Obviously things have gotten better, but we’re still working with the same tools, at least until recently. What if I told you that a mysterious company had been secretly (well not so secretly!) preparing for this exact scenario and had all the tools available now? Imagine the scenario; Brián from IT Marketing HR division starts a new job, working at BigInfo – he’s not given a laptop as he just bought himself a new Apple iMac Pro with 5k retina display & gold plated mechanical keyboard so there’s no way he’s going to be ‘forced’ to use a company Windows laptop. He needs access to the corporate network for file sharing, he needs to print when he comes into the office, he needs his email from anywhere, he needs to communicate with his team, there’s a finance application that requires a secure connection to their bank and must be ran on pre-approved devices. What would you propose? Of course, he could be obliged to use the company laptop, but there’s a cost to this, not just the cost of the laptop, but perhaps also a performance cost. We couldn’t configure his personal machine for obvious reasons, security may be low on the list for many, but we can’t really be leaving the proverbial doors completely unlocked.

As I mentioned earlier, we’ve had VDI solutions in place for decades, and these could certainly be an option, but this is only one piece of the puzzle. Current VDI solutions tend to be notoriously difficult to setup and manage, they often sit on kit housed on premise making it not easy to scale (up or down), the operating system licenses are at best, simply confusing & because of the complexity it really is a bespoke solution for most organizations. In addition they rely on other vendors to ensure they continue to work, a point that will become clearer later on.
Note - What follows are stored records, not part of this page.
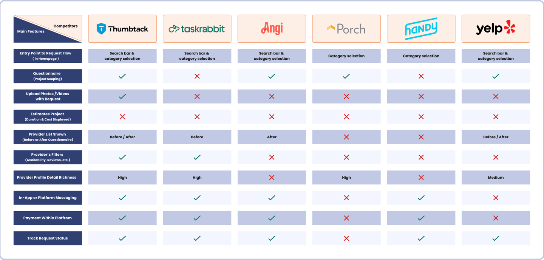Image resolution: width=544 pixels, height=260 pixels.
Task: Click the Main Features / Competitors corner cell
Action: pyautogui.click(x=48, y=29)
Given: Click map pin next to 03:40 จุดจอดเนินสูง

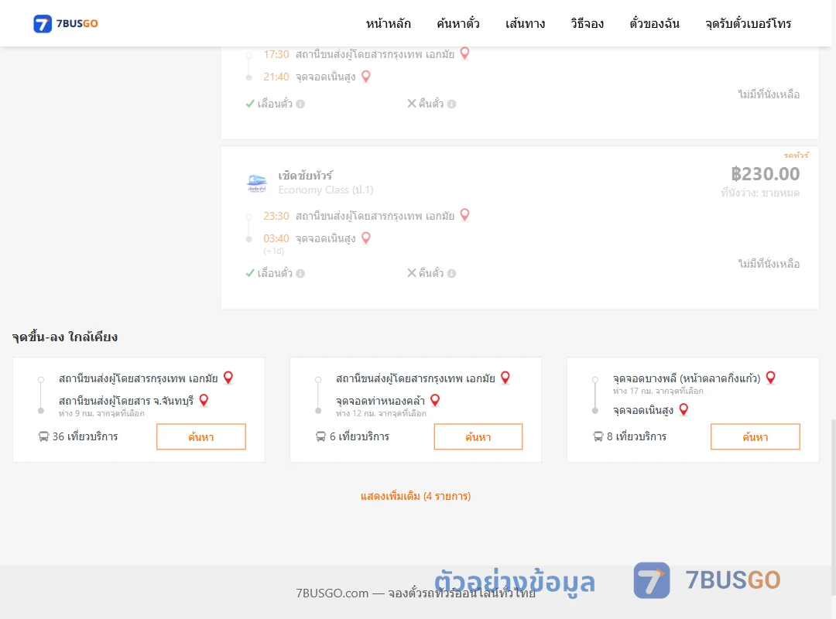Looking at the screenshot, I should (x=365, y=238).
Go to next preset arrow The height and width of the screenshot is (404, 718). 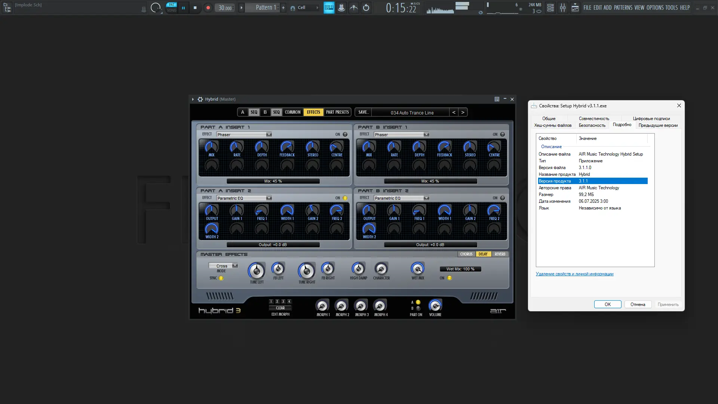(x=463, y=112)
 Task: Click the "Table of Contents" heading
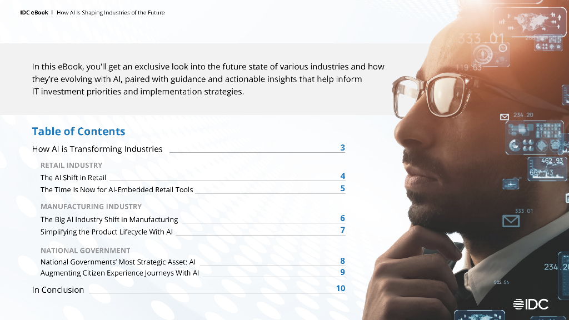tap(78, 132)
Here’s the proposal, a fixed cost per virtual machine, automagically pre-configured with access to only what is required, available immediately, protected by MFA and using the same SSO for everything – and perhaps most importantly for this scenario, can securely run on any machine (within reason!) and from any location where they have internet. That’s a lot of buzz words so let’s break it down;

  • Fixed costs, previously getting a quote for a VDI solution required some (a lot of) guess work, are the machines going to be left on? Will the Windows license be compatible with the VDI solution? Will you purchase the most powerful host servers in the expectation of full utilisation? Electrical costs? Infra upkeep costs? A fixed cost that you can tell your customers will massively facilitate these conversations.


  • Pre-configured; if the OS is being managed by the same company that performs the configuration wouldn’t that be great? No more third parties playing catch up with a recent patch, no more guess work and testing, ultimately far less angry customers. It’s quicker, easier and far more efficient if we could just add a user to a group and that VM is automatically configured; applications & printers installed, security tools & theme’s applied – the end user starts is added to the correct group and immediately has a company VM to start working on immediately.


  • Simplicity; can you imagine a restaurant that didn’t make its own food? Every time a customer made an order they would run to the nearest takeaway re-package it and charge twice as much to the customer. That restaurant wouldn’t last 5 minutes, it wouldn’t be accepted. Yet, this happens all the time in IT, quickly mentioned above, but more concisely why isn’t the owner of the OS making also an environment to remotely run it on? There’d be no risks with licenses, testing is (well should be) done within the constraints of this garden, yes walled gardens have issues, but we’re not talking about development, we’re talking here about baseline infrastructure being managed by the same people. Fundamentally we’ve seen major advantages when the OS owner and hardware are the same – efficiency, reliability & security to name but 3.


  • Security; if everyone has the keys to the fort then it’s no longer a fort, it’s just cold dark building with no windows. Making sure we keep our company data safe and ensuring intruders are kept out can be done an infinite ways, but often with security simplicity is best. We could allow OneDrive and SharePoint to be connected to externally, but that could lead to data loss, it depends on the level of confidentially and of course the risk to make a decision. The simplest solution is to house all this data availability within a Virtual machine, this way it’s available immediately when the user starts and is immediately revoked when the user leaves. In addition what if you could use the same threat analytics currently used for things like Exchange access, this threat analysis could be used for VM access, again no need for a separate product, it’s all joined, saving both time and money.

It will come as absolutely no surprise that I’m talking about the new offerings from Microsoft with Windows 365 (W365), this totally integrated suite incorporates the Windows 10/11 OS seamlessly & simply with a cloud based VDI solution. Cost is fixed, Licenses are simple, security is integrated, existing tools (Microsoft Endpoint Configuration Manager & Azure AD) are tailer made for configuring the endpoints & it is built with O365 closely tied into the offering.  W365 will start rolling out this year and it will revolutionise the way we work, not just in the scenario above, but in many other ways e.g. consultants that have a company laptop wouldn’t need an additional QIMinfo laptop, they would just need a W365 access, testing & development, less powerful laptops could be purchased (to run the connection to W365), no configuration of company laptops would need to be performed (time saving) and a whole lot more, I can certainly see in the not too distant future, mobile phones being used as thin clients that seamlessly connect to a monitor and BT keyboard/mouse that launches access to W365 and bang you have a fully powerful Windows 11 machine running on your phone! the possibilities are endless.


Have no fear Windows is here to stay, but the entire way we connect to Windows is changing and Qiminfo is embracing this change.